Five children at home. The oldest daughter quit high school to work for what little she can get. The boys, too young for fulltime employment, do whatever they can earn a nickel for.

The next daughter is mentally retarded and must be watched and cared for. And the youngest girl is the only one who can do it, though it's hard for her to bear the taunting of neighborhood children.

So the mother leaves work and comes home on Christmas Eve. There's nothing in her hands except the groceries for Christmas dinner. Her cousin the doctor gave her a little extra and she bought meat.

Her youngest greets her at the door, helps her put away the groceries. "A roast!" she cries.

"A little one," says the mother. But her daughter only hugs her and thanks her.

But later, the mother sees her youngest looking out the window. Last week's snowfall now lies grey with soot, as grey as the sky. "Oh, Mother," says the girl. "It has to get better now, doesn't it? It can't be worse than this."

But the mother knows: It can.

Because there can be war, and she has two sons of an age to fight in it. To fight and perhaps to die or be maimed. "It can always get worse, dear," says Mother cheerfully. "That's why we're grateful for what we have."

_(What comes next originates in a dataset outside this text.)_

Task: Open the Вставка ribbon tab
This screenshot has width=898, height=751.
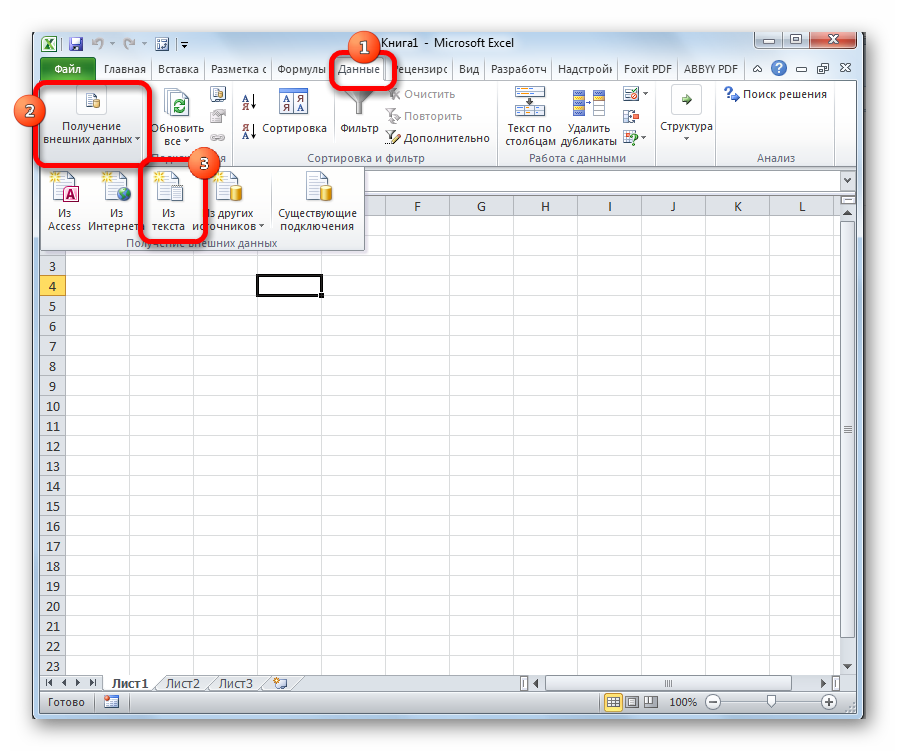Action: [177, 70]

Now we're in a recession again, with no idea whether it will get better or worse before it's done.

And as I watch the politicians and economists and businessmen flailing around to find solutions for problems that were within their power to cause, but not to solve, I keep wondering why they imagine their combination of half-measures and overkill, of too much of the wrong thing and too little of the right, if there is a right thing to do, will actually stem the floods and tides and quakes of history.

Of course they must do what they can. And perhaps they will succeed, and once again the great economic tide will rise, and there will be prosperity again.

But peace? Not likely, when implacable enemies refuse to accept defeat.

What about harmony? Again, there's little chance of that, when every group has picked out certain people and made devils and monsters of them in their minds, so they can hate them and see no good in them.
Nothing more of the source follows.